This State Produces The Most Sweet Potatoes In The US

When you think of sweet potatoes, what do you imagine? A dish of candied sweet potatoes on the Thanksgiving table? Sweet potato fries or maybe you have a sweet tooth and your first thought was sweet potato pie? Either way, while this root vegetable has long been around and popular for generations in southern states in the United States, sweet potatoes have been experiencing a cultural renaissance, growing in popularity and demand since the early 2000s nationwide, according to NPR

According to the University of Missouri, there are two types of sweet potatoes (or Ipomea batatas): The white ones, which are drier and more starchy, and the orange kind which are moist and more fleshy. They are not to be confused with yams (of the Dioscorea species), which are actually not generally found in the United States. Food & Wine explains that if you see something marketed as yams, it is usually just the softer, orange variety of sweet potato, which has been falsely called a yam throughout history. Just to add another layer of confusion, despite their name, sweet potatoes are completely unrelated to regular potatoes.

According to the University of Missouri and the Agricultural Marketing Resource Center, sweet potatoes are native to the Americas and favor warm weather conditions for growing. While that means they can be grown throughout South and Central America, in the United States, the crop is mainly grown in the South. In fact, you have just one state to thank for most of the sweet potatoes you've eaten in the United States. 

North Carolina's state vegetable

Just three states have made up the total of commercial sweet potato production in the United States since 2019: California, North Carolina, and Mississippi, according to Carolina Demography. But which state is number one? Whom do we have to applaud for making all the sweet potato dishes we imagine, a reality? 
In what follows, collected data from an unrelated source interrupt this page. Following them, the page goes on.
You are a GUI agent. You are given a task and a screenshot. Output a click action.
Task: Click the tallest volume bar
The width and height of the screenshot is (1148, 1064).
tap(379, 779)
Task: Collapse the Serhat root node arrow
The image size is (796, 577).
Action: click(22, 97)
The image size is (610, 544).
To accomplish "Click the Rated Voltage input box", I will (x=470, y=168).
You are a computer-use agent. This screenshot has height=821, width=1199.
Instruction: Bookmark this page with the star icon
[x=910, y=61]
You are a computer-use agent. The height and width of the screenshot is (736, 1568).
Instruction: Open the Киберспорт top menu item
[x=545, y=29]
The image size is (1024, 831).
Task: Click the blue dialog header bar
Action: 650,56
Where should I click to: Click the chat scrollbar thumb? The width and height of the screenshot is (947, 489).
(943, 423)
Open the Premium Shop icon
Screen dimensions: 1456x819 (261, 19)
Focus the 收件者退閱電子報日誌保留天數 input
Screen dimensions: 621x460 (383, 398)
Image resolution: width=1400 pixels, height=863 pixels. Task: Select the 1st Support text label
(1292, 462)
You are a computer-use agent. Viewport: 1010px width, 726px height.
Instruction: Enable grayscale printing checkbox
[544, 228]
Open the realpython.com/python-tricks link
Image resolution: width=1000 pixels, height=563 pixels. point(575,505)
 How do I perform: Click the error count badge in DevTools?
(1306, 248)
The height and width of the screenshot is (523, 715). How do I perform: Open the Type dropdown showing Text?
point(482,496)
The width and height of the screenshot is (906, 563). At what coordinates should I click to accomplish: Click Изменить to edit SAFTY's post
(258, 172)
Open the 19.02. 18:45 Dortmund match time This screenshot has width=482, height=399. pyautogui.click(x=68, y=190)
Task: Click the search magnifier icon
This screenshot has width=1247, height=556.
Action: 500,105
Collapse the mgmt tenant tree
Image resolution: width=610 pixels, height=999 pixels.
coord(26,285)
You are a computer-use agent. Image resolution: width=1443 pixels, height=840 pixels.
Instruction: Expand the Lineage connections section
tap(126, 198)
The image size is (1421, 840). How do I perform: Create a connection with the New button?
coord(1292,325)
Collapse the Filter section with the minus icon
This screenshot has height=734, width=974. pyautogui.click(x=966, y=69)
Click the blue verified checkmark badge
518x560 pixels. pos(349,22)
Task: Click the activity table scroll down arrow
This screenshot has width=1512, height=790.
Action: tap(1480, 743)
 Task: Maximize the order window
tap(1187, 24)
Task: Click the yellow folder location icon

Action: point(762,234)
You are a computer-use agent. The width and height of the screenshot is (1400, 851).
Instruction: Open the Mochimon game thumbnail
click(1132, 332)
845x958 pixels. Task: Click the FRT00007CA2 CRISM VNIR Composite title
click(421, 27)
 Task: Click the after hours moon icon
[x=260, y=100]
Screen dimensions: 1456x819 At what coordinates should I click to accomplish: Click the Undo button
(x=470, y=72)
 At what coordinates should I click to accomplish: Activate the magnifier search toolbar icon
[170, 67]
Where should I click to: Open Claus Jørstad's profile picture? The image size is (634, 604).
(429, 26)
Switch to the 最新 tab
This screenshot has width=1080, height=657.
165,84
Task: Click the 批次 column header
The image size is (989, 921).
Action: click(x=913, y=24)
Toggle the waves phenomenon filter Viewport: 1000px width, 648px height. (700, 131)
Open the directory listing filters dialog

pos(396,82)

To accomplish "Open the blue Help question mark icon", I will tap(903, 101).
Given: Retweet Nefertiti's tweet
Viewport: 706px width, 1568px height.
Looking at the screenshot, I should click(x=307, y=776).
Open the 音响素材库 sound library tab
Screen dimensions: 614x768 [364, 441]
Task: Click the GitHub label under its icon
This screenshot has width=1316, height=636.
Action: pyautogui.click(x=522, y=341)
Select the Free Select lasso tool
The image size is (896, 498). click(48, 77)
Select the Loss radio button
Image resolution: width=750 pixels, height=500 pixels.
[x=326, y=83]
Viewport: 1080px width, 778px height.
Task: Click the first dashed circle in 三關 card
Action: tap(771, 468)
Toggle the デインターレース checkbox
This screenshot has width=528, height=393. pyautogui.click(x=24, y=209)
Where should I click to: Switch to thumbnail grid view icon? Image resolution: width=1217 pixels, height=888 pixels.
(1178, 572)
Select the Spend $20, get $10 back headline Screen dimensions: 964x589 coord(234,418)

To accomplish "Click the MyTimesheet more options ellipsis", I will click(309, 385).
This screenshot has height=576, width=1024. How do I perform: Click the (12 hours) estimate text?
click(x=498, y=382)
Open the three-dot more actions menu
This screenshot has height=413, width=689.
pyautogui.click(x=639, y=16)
Drum roll, please! It's...North Carolina. This state takes the number one spot, producing 61% of all U.S. sweet potatoes. In 2019, North Carolina produced approximately 2 billion pounds of sweet potatoes, bringing in about $324 million. According to NPR, this lead has to do with the history of tobacco farmers in the state. With a decrease in demand for tobacco, but a recent increase in demand for sweet potatoes, tobacco farmers noticed and took advantage of the crop as a good replacement for tobacco crops.

But increased demand isn't limited to the United States. David Trinklein, an associate professor of plant sciences at the University of Missouri, told NPR that international exports of sweet potatoes have also recently increased, with the majority going to Great Britain and other parts of northern Europe, where temperatures are too cold to grow sweet potatoes. Looks like North Carolina sweet potato farmers will be busy.